How a ‘Judas’ foiled America’s largest escape attempt of 77 slaves in 1848

Mildred Europa Taylor Feb 21, 2019 at 12:00pm

February 21, 2019 at 12:00 pm | History

Mildred Europa Taylor

Mildred Europa Taylor | Head of Content

February 21, 2019 at 12:00 pm | History

An illustration of the Pearl Incident of 1848. Pic credit: National Park Service

It was the night of April 15, 1848, when slaves crept out of their enslavers’ homes and slipped through the fields and streets of Washington, D.C. How a ‘Judas’ foiled America’s largest escape attempt of 77 slaves.

They were headed to a wharf to board a ship that had promised them freedom from the clutches of slavery. About 77 in all, the slaves made it on board the Pearl, a Chesapeake Bay schooner that would sail them down the Potomac River and then cross over the Chesapeake Bay into the free state region of New Jersey.

This is the largest recorded non-violent slave escape attempt that could have been successful had it not been for a frustrated slave.

Now known as the Pearl Incident, the escape attempt had gone through months of preparations and planning. According to varying accounts, 1848 was a busy year for the people of Washington, D.C.

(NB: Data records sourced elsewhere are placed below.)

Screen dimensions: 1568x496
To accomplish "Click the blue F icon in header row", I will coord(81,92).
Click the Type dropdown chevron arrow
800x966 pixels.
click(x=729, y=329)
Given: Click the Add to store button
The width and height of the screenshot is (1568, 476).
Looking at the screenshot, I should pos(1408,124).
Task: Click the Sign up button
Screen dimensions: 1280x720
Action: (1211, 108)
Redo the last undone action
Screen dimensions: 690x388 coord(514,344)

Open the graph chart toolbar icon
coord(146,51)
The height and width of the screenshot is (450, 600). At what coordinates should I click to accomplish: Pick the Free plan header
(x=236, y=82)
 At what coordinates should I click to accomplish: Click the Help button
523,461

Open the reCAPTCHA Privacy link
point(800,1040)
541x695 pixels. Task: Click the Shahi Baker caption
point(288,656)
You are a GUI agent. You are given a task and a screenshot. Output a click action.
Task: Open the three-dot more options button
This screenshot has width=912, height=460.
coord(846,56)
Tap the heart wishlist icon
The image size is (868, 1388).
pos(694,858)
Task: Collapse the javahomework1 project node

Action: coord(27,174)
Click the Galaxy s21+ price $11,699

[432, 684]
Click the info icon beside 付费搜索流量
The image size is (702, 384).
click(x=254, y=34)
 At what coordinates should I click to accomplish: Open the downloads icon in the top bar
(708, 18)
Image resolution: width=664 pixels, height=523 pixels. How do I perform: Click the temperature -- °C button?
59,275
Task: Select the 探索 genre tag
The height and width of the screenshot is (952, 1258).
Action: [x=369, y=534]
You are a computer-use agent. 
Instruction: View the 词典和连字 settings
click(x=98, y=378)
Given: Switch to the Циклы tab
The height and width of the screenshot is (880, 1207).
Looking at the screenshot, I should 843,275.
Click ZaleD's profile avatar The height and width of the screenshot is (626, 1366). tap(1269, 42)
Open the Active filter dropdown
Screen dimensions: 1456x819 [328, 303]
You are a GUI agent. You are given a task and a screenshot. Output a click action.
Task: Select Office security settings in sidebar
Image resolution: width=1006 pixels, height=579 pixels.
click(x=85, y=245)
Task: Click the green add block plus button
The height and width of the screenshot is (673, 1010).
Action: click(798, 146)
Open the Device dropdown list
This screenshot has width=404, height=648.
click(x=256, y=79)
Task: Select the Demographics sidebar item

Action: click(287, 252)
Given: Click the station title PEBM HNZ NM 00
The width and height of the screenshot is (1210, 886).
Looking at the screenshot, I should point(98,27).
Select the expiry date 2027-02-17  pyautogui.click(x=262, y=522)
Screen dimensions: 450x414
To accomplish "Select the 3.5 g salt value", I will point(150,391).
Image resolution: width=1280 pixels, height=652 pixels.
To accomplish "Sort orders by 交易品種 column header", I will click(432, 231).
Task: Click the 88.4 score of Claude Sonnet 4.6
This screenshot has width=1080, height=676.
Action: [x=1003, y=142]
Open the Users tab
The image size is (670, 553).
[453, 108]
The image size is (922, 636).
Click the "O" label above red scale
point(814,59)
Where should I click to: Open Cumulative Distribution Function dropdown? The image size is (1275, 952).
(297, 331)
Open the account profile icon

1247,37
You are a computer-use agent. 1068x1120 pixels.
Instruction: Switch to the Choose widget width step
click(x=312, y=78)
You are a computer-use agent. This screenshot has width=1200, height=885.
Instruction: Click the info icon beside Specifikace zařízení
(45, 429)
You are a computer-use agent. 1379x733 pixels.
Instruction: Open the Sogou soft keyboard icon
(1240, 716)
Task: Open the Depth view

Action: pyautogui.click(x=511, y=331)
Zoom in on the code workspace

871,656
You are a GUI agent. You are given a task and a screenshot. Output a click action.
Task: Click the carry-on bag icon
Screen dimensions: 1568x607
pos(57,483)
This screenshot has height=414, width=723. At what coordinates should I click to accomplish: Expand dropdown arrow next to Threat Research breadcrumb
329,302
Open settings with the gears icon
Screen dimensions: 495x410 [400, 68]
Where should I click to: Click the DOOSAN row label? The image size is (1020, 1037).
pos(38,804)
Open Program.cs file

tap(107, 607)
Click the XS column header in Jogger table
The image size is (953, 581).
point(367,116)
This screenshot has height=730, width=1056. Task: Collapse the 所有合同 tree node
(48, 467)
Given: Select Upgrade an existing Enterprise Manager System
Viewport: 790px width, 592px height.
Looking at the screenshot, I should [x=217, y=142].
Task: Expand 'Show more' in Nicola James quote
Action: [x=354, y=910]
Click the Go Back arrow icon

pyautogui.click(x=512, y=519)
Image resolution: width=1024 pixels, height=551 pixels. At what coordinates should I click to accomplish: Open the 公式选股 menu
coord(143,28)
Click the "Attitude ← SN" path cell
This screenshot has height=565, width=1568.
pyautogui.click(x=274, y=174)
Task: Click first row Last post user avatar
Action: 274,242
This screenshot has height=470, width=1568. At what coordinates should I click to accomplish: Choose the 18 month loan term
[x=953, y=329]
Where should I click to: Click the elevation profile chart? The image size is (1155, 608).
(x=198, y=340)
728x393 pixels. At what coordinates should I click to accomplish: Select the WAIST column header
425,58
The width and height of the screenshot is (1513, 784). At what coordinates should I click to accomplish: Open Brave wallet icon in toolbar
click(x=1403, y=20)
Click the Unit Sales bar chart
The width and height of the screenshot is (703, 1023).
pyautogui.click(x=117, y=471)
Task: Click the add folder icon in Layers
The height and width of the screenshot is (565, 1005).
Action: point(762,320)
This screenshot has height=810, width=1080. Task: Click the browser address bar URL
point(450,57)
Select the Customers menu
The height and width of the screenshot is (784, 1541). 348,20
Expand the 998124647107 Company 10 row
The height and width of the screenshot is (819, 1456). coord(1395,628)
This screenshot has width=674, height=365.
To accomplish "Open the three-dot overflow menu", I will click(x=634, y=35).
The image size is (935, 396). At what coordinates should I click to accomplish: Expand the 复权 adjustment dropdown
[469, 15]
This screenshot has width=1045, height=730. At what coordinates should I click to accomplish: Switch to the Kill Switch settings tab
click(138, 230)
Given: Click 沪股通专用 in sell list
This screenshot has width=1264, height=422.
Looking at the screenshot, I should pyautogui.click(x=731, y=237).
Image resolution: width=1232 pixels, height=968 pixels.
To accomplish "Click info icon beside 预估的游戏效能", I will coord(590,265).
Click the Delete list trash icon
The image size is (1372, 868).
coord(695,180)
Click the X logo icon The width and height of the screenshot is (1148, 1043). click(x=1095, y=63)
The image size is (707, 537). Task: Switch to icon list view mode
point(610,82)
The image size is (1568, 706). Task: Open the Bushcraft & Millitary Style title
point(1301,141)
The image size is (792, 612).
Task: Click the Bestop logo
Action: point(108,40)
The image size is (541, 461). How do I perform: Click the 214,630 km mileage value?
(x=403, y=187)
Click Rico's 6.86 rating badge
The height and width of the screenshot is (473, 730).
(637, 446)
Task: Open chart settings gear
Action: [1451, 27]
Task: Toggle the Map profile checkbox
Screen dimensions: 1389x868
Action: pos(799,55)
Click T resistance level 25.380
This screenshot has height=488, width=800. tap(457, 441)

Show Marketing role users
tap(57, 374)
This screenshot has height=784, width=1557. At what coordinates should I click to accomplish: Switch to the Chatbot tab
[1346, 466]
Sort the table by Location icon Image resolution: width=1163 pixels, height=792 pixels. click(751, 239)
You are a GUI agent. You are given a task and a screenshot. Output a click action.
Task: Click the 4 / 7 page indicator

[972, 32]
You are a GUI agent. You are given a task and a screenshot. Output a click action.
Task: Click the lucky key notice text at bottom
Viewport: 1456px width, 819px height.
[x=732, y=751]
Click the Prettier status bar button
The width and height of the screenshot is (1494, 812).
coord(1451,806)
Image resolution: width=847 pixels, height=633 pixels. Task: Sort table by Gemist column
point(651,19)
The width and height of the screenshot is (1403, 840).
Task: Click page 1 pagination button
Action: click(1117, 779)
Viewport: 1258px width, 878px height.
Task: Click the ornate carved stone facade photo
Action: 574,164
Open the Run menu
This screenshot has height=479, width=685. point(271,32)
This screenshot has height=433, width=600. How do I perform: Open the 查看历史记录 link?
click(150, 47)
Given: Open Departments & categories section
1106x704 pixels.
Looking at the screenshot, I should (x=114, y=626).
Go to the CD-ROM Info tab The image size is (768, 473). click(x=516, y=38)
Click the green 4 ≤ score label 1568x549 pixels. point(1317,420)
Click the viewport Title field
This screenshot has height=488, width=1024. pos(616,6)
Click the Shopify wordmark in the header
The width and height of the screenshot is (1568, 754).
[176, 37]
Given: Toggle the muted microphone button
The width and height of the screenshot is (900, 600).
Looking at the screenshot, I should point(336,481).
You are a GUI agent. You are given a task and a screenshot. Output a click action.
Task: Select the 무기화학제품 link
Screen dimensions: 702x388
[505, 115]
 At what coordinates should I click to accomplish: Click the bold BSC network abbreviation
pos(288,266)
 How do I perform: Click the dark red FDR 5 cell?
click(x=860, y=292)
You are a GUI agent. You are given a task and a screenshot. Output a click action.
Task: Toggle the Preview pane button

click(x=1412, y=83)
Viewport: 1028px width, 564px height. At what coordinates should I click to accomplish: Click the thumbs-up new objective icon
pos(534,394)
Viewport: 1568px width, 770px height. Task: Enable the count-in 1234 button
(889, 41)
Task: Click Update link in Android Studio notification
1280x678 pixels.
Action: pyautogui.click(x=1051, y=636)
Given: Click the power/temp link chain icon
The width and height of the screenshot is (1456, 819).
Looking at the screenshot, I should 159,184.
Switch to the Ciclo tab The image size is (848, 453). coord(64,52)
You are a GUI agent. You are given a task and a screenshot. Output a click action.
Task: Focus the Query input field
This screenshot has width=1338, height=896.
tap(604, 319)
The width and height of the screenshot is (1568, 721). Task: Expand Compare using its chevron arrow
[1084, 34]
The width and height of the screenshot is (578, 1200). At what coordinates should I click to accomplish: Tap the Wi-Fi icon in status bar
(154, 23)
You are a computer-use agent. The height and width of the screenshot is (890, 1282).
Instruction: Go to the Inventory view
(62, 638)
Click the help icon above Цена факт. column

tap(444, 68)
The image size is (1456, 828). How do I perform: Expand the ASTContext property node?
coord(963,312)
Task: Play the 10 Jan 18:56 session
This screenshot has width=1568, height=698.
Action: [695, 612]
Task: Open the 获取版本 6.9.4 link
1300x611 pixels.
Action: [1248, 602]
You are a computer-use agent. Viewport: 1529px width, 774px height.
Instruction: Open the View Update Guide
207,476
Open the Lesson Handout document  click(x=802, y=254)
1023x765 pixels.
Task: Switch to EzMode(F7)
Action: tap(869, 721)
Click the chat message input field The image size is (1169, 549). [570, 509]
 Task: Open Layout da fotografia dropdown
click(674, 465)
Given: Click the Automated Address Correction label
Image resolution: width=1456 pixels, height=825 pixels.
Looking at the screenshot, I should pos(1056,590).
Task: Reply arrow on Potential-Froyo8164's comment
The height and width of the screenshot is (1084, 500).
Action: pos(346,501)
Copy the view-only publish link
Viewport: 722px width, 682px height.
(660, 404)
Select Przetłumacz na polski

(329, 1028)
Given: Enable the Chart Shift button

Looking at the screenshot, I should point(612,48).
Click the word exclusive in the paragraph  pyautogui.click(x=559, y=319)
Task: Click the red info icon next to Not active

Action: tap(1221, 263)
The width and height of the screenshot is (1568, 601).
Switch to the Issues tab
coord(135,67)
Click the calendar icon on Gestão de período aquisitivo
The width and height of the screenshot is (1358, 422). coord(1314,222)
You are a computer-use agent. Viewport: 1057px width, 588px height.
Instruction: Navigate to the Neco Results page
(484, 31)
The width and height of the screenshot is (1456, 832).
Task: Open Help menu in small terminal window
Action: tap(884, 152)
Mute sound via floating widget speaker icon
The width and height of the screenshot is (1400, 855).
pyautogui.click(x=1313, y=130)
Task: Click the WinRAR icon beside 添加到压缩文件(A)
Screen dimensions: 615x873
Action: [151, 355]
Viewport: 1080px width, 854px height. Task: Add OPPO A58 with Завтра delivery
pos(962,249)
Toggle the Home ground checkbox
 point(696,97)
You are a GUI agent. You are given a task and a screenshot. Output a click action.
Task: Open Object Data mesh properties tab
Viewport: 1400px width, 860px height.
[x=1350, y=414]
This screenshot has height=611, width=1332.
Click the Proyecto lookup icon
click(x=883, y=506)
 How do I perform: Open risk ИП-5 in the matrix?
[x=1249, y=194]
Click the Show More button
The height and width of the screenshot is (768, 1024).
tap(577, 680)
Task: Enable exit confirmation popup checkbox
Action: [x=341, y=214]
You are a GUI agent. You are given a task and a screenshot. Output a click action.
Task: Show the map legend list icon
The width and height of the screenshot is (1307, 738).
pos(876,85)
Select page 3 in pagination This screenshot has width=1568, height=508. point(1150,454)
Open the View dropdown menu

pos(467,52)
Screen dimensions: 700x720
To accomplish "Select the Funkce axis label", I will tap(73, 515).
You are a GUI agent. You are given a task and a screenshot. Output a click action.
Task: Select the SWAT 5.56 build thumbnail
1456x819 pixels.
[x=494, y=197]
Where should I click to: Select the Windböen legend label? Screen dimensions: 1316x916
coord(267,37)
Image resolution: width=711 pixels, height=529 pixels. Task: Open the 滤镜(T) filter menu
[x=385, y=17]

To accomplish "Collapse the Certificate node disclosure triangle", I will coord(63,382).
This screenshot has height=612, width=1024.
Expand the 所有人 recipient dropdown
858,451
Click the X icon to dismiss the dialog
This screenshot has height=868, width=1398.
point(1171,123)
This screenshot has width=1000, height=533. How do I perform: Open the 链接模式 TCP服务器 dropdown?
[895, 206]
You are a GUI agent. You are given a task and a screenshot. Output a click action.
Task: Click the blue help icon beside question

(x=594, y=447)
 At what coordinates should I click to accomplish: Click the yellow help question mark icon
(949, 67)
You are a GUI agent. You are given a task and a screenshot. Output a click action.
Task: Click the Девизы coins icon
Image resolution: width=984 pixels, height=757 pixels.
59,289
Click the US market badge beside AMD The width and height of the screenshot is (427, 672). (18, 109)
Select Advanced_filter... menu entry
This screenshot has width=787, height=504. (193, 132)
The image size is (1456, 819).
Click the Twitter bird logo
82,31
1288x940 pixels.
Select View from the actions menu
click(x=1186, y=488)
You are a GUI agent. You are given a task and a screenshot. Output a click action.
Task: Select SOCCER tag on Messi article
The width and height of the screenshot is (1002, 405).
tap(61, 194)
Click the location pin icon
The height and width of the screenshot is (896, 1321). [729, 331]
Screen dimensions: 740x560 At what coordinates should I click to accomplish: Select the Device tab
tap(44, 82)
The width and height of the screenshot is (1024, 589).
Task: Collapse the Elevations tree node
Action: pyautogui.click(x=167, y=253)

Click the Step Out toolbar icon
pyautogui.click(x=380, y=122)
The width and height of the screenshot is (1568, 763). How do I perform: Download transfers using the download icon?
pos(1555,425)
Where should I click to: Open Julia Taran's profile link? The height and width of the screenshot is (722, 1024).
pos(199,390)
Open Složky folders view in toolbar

Congress was, at the time, having intense debates about the question of slavery in the new territories. Washington, D.C. which was then an active participant in the slave industry had a host of abolitionists who were strongly against the practice.

There were also freed blacks in the city who had married enslaved women and were heavily seeking freedom for their partners. Paul Edmonson was one of the freed black men who sought freedom for his wife and 14 children who were still enslaved.

Worried about the fate of his family, Edmonson consulted Paul Jennings, who was also active in the anti-slavery movement in the city. Jennings had been the slave of President James Madison’s family until his wife freed him in her will.

Jennings and Edmonson hatched an escape plan and discussed this with William Chaplin, an abolitionist in Washington. Chaplin and a philanthropist, Gerrit Smith, among others agreed to the plan and decided to fund it.

An abolitionist sympathizer, Daniel Drayton, also expressed interest in the development and hired the small schooner, Pearl, as the escape vessel. When news spread that the ship would leave on the night of April 15, many slaves came up with plans to leave their masters’ homes unnoticed and make it to the wharf.

About 77 made it to the Pearl under the cover of darkness and would have sailed to freedom but for the weather and a slave named Judson Diggs.

Diggs was a driver who was hired to take two of the escapees to the Pearl. Upon their arrival, the two slaves were not able to pay him for the ride. Frustrated, Diggs would later inform slaveholders about what he had seen at the wharf.

As historian John Paynter wrote in 1916: “Judson Diggs, one of their own people, a man who in all reason might have been expected to sympathize with their effort, took upon himself the role of Judas”.

In the dark, the Pearl set sail, headed to the Chesapeake Bay and then to New Jersey where slaves were considered free. By morning, the ship was moving easily down the Potomac River, but approaching the mouth of the river, tides and fierce winds prevented the ship from entering the Chesapeake Bay.

Passengers and crew were, therefore, compelled to anchor in a nearby harbour, near Point Lookout where they hoped to rest for the night and prayed for any kind of pursuit to be delayed. They were not fortunate, as, by daybreak, slave owners in Washington and its environs realized that their slaves were nowhere to found.

With Diggs’ help, some armed white men, and local law enforcement officers sailed down to the river to Point Lookout, Maryland, and captured the slaves, bringing them back to Washington.

“All on board were…made prisoner without bloodshed, although it was evident that the slaves would have resisted if there were any chance of escape,” wrote a local newspaper.

On their arrival at Washington, an angry mob that had gathered at the dock hurled insults at them, including Drayton and his colleagues. The crowd also attacked the offices of an abolitionist paper belonging to Gamaliel Bailey, over allegations that he had assisted in planning the mass escape.

The slaves captured from the Pearl were sold into harsher conditions in the Deep South, where they would work on plantations under hard labour while separated from their families.

Drayton and his collaborators were jailed four years for illegally transporting a slave and aiding a slave. They were, however, pardoned by President Millard Fillmore in 1852.

Now described as one of the “most heroic and tragic episodes” in American history, the Pearl Incident’s immediate result was disastrous for the slaves involved.

It, nevertheless, piled pressure on authorities to end the slave trade in the capital and by 1850, Congress disallowed the import and sale of slaves into the District of Columbia.

The largest escape attempt in American history also influenced Harriet Beecher Stowe’s 1852 work, Uncle Tom’s Cabin that helped to change perceptions of slavery during the years before the American Civil War.

The book eventually played a major role in the battle to end slavery in America.